When summer is in full swing, and even in the excitement of fall, it is easy to forget about winter. This may be a long or a shorter season for you, depending on where you live, but ignoring the garden is a mistake. Even if the cold keeps you mostly indoors, you still see it from the windows, and who wants to look out on a dreary scene for several months every year?
So when choosing plants for the garden, don’t forget about winter. Choose some plants that have special interest at that season, so that your garden will be attractive in all four seasons, not just in one or two. Winter interest can come from unusual branch patterns, colored twigs, and interesting bark, as well as from fruits and berries. A few plants even flower in the winter months – at least in milder areas – and these are especially valuable.
So with that in mind, let’s explore some groups of plants that are good choices for that important winter interest and color.
Plants with Colored Winter Twigs
Glowing in the soft sun of a winter’s day, or standing out starkly against banks of white snow, plants with colorful twigs are an effective way to bring season-long color to your winter garden. Top place has to go to the twig dogwoods. These American native plants grow wild in damp soil and along streams, but they will be perfectly happy in ordinary garden conditions too. The wild plants have reddish twigs, but gardeners over the years have selected forms with the strongest colors, like the Red Twig Dogwood, as well as other colors, like the Yellow Twig Dogwood. Planted singly or in groups, these two plants will liven up the darkest days. Plant both together and the colors play off each other in an even more dramatic fashion. These easy to grow plants ask very little from you, but to get the best color, prune out older branches each spring, or even cut right to the ground every 2-3 years. This will encourage the longest twigs and brightest color. You can also cut the branches and bring them indoors to brighten your indoor spaces too.
Winter Berry Displays
Nothing says ‘the festive season’ like holly berries, and these versatile evergreens are great garden plants too. If you have a smaller garden, plant the Foster Holly. This is the only holly that happily produces a profusion of bright red berries all by itself. With their glossy rich-green leaves, holly bushes are ideal for making your own door wreathes for the holidays, and they are excellent plants for partially shaded areas of the garden too, so no garden should be without these versatile plants.
If you live in colder areas and regular hollies burn in winter, take a look at the Blue Hollies, like the Blue Girl Holly and Castle Spire Blue Holly. These tough hybrid hollies shrug off cold weather, and still carry a profusion of those sought-after berries all winter long.

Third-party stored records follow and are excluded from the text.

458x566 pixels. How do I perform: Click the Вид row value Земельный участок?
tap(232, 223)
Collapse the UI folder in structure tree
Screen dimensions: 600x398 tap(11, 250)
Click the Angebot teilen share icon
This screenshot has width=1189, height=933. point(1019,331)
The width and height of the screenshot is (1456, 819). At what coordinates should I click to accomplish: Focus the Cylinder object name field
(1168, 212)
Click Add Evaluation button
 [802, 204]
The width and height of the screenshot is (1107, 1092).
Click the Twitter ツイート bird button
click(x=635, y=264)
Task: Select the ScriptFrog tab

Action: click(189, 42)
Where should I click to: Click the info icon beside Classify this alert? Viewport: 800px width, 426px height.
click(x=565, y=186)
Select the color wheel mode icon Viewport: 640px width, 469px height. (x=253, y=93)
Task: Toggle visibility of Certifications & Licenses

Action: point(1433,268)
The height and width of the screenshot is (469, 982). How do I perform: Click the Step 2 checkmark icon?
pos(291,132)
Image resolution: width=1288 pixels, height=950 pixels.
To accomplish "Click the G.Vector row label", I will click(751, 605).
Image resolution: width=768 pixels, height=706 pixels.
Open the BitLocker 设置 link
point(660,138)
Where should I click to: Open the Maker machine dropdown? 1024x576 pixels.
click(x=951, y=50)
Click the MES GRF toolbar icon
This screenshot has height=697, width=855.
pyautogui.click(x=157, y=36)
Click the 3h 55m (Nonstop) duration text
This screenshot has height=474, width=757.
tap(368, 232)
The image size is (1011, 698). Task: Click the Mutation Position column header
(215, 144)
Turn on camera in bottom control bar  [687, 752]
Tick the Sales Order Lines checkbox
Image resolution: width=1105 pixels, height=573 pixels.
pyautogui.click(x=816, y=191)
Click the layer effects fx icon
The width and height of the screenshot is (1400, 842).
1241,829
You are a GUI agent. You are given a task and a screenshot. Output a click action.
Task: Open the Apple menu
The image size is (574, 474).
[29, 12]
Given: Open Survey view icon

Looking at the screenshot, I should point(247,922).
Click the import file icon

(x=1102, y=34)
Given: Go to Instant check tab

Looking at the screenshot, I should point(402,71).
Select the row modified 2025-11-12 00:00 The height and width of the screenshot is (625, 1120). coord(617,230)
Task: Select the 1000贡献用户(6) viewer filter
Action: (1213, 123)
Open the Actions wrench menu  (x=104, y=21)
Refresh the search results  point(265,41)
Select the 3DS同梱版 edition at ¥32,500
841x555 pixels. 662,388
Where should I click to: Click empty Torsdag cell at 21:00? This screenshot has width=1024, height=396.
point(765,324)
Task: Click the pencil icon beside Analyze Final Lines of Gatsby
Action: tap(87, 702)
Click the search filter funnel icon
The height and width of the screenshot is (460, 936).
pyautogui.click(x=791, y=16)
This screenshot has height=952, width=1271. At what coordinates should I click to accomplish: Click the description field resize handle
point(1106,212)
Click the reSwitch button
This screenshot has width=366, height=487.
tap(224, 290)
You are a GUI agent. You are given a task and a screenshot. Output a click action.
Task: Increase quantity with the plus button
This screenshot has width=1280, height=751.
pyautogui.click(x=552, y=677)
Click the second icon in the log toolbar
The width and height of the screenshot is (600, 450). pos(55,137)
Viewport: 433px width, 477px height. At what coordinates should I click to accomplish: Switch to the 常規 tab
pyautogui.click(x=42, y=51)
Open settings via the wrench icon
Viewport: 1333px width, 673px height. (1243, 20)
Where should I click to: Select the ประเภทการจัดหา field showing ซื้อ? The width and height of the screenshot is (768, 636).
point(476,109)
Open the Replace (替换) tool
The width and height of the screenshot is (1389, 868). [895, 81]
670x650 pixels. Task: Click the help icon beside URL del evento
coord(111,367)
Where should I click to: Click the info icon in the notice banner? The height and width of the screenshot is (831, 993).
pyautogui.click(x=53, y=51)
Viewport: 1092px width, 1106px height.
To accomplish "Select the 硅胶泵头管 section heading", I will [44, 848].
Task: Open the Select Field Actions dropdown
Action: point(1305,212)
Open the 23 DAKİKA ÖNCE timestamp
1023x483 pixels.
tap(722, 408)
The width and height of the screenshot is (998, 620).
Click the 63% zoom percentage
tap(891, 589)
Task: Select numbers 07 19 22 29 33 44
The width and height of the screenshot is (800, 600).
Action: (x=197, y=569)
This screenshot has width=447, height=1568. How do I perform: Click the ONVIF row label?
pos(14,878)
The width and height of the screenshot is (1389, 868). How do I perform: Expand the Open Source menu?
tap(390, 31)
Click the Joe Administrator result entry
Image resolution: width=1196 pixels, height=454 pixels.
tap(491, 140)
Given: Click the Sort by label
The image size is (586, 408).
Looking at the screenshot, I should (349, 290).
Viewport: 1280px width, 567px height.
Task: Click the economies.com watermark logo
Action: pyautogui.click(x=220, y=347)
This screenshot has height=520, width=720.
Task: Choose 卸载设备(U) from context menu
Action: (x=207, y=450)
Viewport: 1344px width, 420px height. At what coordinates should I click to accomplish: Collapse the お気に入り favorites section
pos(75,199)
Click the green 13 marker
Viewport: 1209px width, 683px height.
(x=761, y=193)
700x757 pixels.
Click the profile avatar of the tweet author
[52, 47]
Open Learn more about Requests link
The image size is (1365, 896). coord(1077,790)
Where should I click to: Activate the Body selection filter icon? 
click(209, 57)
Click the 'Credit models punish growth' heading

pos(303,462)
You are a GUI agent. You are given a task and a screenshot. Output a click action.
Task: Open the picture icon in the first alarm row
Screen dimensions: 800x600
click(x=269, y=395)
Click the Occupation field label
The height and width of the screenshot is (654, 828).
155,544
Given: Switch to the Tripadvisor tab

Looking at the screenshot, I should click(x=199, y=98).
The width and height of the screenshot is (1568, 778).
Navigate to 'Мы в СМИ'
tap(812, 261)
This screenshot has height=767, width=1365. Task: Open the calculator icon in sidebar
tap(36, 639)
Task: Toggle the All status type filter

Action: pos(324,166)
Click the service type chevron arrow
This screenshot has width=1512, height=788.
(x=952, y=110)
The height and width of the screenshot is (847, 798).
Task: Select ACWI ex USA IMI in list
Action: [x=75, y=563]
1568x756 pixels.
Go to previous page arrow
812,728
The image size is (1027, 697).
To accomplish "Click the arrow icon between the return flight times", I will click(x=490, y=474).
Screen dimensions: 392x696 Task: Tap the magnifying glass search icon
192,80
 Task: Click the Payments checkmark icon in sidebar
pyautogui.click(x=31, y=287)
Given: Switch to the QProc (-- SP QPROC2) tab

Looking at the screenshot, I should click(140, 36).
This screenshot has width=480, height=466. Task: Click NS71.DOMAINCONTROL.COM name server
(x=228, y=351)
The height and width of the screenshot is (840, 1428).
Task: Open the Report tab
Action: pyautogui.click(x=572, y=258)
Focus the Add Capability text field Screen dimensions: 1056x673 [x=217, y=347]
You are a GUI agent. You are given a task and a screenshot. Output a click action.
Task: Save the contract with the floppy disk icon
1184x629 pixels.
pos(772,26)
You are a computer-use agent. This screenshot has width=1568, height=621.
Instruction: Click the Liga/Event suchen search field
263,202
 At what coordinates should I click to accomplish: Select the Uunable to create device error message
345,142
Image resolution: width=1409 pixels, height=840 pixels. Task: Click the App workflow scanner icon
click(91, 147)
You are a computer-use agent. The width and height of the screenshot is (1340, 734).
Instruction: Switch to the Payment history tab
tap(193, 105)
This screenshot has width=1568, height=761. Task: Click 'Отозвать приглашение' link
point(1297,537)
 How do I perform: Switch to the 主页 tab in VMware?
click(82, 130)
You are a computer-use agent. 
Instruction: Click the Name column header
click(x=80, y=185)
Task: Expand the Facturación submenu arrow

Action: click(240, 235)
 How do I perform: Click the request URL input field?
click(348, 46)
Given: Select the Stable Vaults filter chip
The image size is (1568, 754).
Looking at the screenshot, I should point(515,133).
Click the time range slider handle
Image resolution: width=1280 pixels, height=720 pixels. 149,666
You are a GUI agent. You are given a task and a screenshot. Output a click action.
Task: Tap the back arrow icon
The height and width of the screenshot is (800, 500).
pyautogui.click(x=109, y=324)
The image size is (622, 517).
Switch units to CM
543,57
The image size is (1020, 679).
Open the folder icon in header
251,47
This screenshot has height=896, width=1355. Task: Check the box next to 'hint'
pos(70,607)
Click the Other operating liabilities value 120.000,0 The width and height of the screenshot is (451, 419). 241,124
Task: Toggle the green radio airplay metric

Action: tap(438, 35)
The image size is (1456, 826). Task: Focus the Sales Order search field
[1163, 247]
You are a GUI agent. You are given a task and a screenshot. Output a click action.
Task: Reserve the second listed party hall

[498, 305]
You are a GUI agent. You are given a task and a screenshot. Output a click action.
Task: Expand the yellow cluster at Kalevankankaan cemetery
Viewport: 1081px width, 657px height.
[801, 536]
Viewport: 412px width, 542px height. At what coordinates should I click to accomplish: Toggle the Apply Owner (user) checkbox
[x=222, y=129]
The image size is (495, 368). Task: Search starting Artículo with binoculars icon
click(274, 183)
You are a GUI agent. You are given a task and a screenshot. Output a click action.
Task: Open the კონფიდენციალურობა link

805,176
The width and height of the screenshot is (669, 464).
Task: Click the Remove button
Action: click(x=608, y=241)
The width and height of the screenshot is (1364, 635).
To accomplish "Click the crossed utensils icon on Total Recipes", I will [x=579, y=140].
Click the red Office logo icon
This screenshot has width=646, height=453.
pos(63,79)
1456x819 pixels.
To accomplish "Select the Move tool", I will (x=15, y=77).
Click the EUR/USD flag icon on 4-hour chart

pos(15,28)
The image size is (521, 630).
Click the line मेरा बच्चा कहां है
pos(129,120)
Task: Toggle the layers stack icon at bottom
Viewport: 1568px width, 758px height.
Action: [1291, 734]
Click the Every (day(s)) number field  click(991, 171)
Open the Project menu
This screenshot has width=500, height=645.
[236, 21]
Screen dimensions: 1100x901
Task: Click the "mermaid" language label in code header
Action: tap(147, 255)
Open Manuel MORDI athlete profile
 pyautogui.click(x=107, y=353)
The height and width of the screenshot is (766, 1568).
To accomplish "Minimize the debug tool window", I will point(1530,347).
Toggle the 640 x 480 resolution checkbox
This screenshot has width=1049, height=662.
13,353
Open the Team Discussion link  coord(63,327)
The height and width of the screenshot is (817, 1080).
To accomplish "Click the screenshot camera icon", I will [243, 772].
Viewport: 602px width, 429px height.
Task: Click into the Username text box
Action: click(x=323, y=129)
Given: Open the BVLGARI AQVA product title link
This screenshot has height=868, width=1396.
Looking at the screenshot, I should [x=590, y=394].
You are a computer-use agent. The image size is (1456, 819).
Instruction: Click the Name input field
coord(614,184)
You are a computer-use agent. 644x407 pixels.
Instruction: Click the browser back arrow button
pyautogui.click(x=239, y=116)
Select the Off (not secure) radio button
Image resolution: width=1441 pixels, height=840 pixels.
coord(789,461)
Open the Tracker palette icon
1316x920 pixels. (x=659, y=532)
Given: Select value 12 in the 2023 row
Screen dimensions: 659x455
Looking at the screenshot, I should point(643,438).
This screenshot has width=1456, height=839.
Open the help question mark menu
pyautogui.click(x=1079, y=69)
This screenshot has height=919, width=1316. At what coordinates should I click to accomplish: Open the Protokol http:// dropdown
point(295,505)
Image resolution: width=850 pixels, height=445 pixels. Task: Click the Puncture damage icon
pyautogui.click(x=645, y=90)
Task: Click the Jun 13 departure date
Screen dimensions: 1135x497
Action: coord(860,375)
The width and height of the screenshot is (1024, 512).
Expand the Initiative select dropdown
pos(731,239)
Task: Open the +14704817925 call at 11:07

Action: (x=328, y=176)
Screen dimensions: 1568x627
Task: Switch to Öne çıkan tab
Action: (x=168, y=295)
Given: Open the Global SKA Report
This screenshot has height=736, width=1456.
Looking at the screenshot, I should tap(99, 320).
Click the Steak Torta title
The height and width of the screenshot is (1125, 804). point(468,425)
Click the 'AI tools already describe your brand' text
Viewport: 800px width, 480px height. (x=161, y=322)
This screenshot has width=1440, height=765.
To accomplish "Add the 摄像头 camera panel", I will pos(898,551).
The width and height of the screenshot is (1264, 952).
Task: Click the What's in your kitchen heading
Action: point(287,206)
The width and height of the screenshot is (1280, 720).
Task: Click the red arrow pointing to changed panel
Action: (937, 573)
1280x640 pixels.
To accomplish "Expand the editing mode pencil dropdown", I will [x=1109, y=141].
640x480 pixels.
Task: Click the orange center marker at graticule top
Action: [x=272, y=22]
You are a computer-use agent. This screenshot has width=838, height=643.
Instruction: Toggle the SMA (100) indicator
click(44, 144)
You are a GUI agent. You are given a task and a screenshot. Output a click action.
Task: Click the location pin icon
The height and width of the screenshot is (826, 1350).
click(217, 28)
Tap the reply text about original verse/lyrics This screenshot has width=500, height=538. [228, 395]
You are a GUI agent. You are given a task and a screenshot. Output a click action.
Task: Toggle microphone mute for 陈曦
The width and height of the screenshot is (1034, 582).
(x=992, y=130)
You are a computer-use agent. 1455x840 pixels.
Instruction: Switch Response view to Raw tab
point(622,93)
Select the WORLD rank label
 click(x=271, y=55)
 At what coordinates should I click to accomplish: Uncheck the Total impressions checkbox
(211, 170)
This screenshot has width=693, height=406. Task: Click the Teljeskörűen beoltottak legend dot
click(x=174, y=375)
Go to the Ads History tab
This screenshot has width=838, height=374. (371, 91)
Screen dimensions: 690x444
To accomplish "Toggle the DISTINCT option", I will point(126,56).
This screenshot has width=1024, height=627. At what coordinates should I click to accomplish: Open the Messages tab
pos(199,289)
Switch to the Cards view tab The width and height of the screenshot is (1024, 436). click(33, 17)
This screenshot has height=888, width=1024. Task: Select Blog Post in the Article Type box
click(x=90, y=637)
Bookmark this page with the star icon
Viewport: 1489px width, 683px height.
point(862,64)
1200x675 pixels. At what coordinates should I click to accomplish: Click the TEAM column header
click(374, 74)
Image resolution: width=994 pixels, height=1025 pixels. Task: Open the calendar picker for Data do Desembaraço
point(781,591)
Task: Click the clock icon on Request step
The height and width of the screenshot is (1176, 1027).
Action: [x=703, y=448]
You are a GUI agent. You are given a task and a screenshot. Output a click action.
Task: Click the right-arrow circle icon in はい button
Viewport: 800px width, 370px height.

Southern Magnolia probably isn’t the first plant you think of when you think of winter color, although the glossy leaves with their beautiful brown velvet backs certainly bring an aristocratic look in winter. If you look a little closer you will see the fruits – like strange pine cones, nestling among the leaves. It is always a surprise when in early winter they start to open, and large, bright red seeds appear. These flash in the sunlight before eventually dropping to earth on a silken thread. If your garden is smaller, choose the Kay Parris Southern Magnolia, especially if you live in a colder region where you thought these wonderful trees would not do well. In warmer areas, the Little Gem Southern Magnolia is a reliable favorite. Of course, you always get the richly scented large white flowers, but once you notice those seedpods, you will appreciate this tree in wintertime too.
Other Shrubs for Winter Interest
To finish, let’s look at some plants with something different to offer in winter.
If you live in a warmer area, the Firepower Nandina, or Sacred Bamboo, will keep its bright red fall leaves all winter long, looking great even on the grayest days. Not really a bamboo at all, this shrub have large leaves divided into many small leaflets, so it makes a beautiful mound of fine texture in a sunny or shady spot in the garden. It really comes alive in winter, and only when the new shoots appear in spring will that vibrant mound of red turn green again.
Finally, let’s not forget the Crape Myrtles. Although usually thought of as summer flowering plants – and they certainly are that, especially in hot and dry parts of your garden – they can bring winter interest too. We usually suggest removing the spent flower heads to encourage more blooms, but if you leave the fall blooms untrimmed, they turn into fascinating sprays of seed heads that last all winter. Talk about versatile! You can never have too many Crape Myrtles in your garden.